Pricing is volume based. A single adviser would pay $159 a month to use the software, with a 10% discount for annual payment. Teams up to nine people would pay $149 per month and teams of ten or more would pay $139 per month. Again, the 10% discount for annual payment is available.
They’re trying to penetrate a market dominated by a handful of big players. According to Bob Veres and Joel Bruckenstein’s 2020 survey of advisers on their choices of financial planning software, two providers accounted for 50% of the market. MoneyGuidePro, which Envestnet owns, had a 28% share. Fidelity’s eMoney Advisor had a 21.5% share. Right Capital was a distant third at 5.5%. MoneyTree and Advicent/Naviplan filled out the top five.
Of course, it seems as if all planning software makers claim to provide dynamic modeling, retirement income projections, side-by-side plan comparisons, risk assessment, a holistic, all-encompassing approach and the ability to integrate annuities into the plan.
But they arguably tend to emphasize investment management and optimal accumulation. That may reflect the fact that most advisers have those priorities. It may also signify that many affluent people over age 65 don’t think of themselves as retirees but as full-time investors.

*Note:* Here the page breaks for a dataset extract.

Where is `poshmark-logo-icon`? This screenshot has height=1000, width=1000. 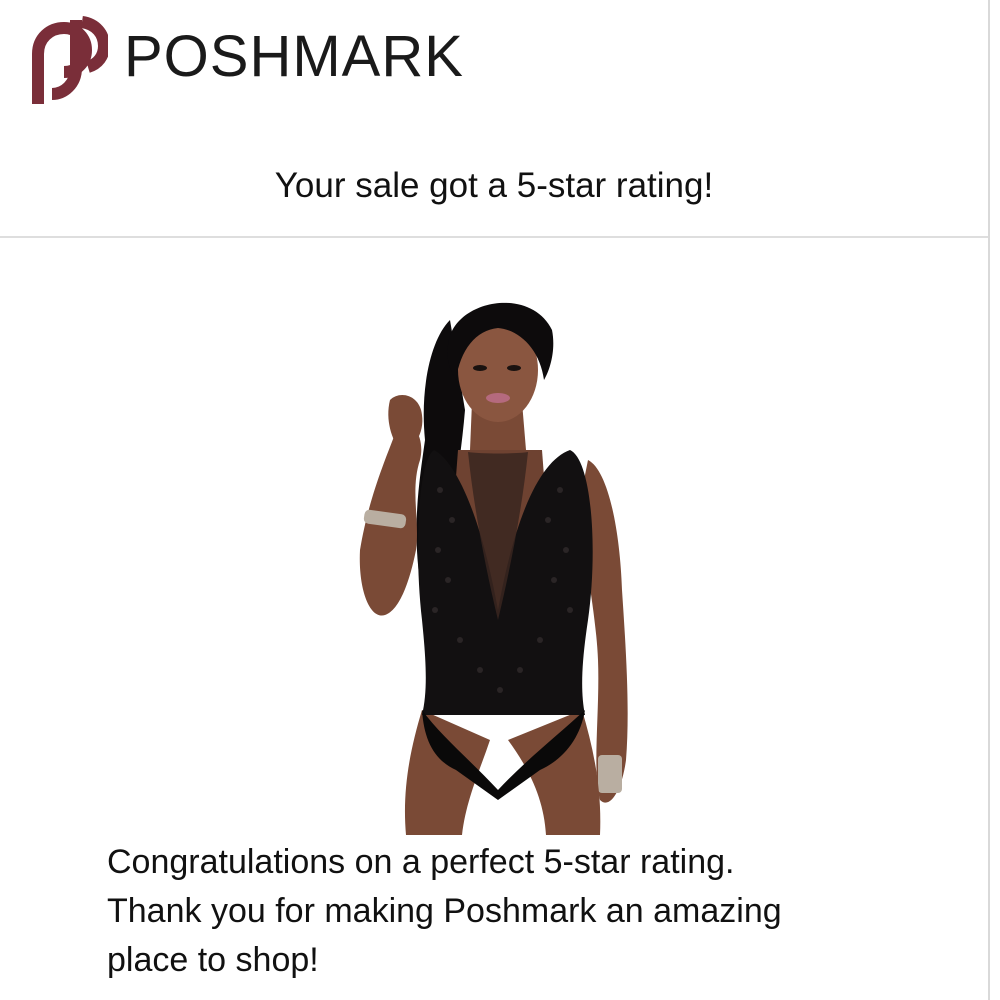
poshmark-logo-icon is located at coordinates (66, 60).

Fitzpatrick sees it differently. “People ask us, ‘Why has no else one done this before?’” he said. “Because it’s really hard. It’s much easier to run a static plan. The plans that people create on Income Lab are fully dynamic. Many other planning platforms will tell you that they’re dynamic. But while they may be able to update account balances through integration, their plans are static. We recognize that things change. People adjust their spending as their circumstances change.”